O último avistamento oficial datava de 1950, quando o pesquisador Amaro Macedo coletou exemplares em Jataí, Goiás. Recentemente, estudiosos da Universidade Estadual de Goiás localizaram novas populações nos municípios de Caçu e Mineiros, o que amplia a área de distribuição conhecida da espécie.
Pertencente à família da hortelã, a planta apresenta um aspecto prateado característico devido à cobertura acinzentada em seu caule e folhas. A redescoberta causou surpresa entre os estudiosos, pois indicou que a espécie ainda resiste em áreas preservadas do bioma.
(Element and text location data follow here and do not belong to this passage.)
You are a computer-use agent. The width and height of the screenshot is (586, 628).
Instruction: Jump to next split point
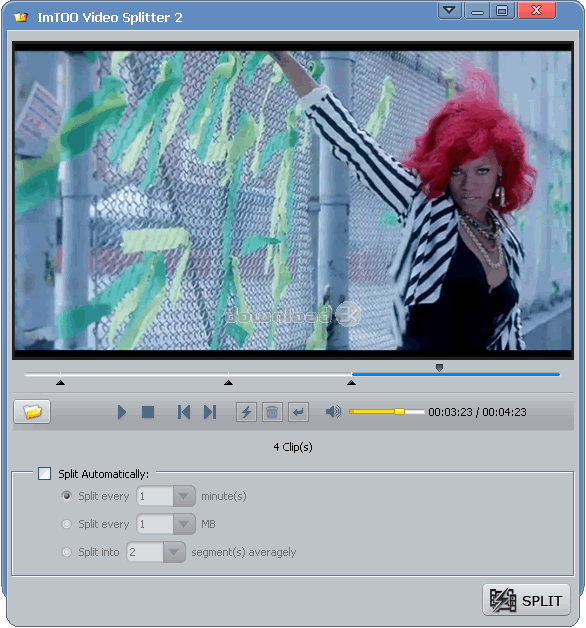click(210, 412)
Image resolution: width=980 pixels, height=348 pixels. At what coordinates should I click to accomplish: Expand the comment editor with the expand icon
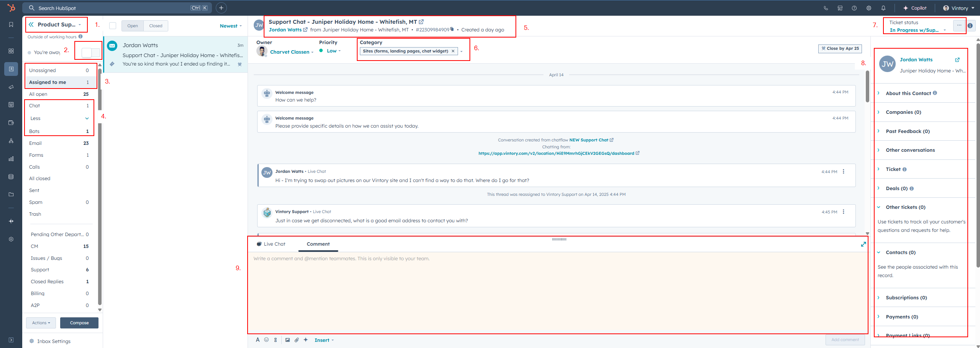pyautogui.click(x=863, y=244)
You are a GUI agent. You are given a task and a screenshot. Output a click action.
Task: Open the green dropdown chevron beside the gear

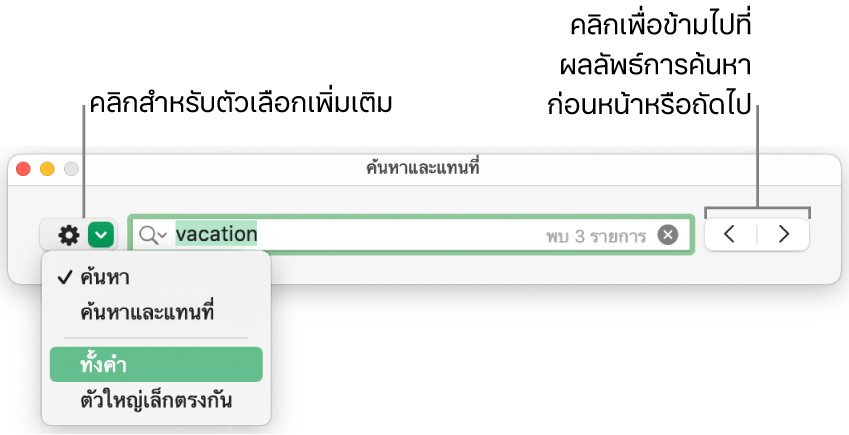point(102,235)
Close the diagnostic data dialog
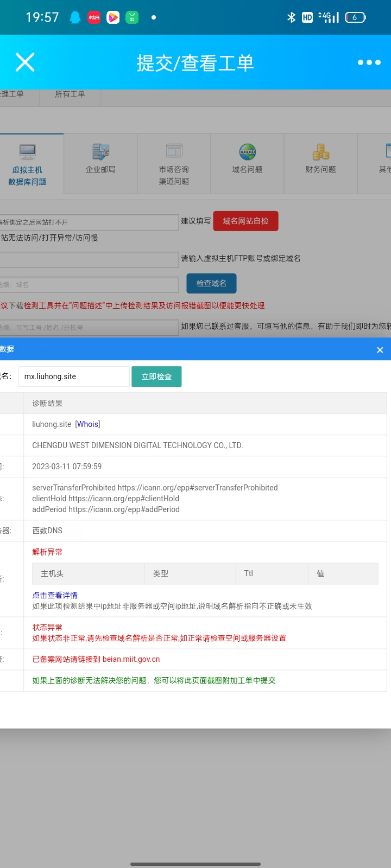This screenshot has height=868, width=391. (380, 350)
Apesar do entusiasmo com a notícia, especialistas classificam o vegetal na categoria 'Em Perigo' em razão do avanço da agropecuária e do desmatamento regional. A expansão agropecuária, o avanço das monoculturas e o uso do fogo representam riscos diretos à sua sobrevivência.
Parte das populações conhecidas fica situada em uma área preservada no Sítio Ipê-Verde, que se tornou essencial para a proteção da espécie. A decisão da proprietária de manter a vegetação nativa demonstrou o papel fundamental de iniciativas locais na defesa da biodiversidade brasileira.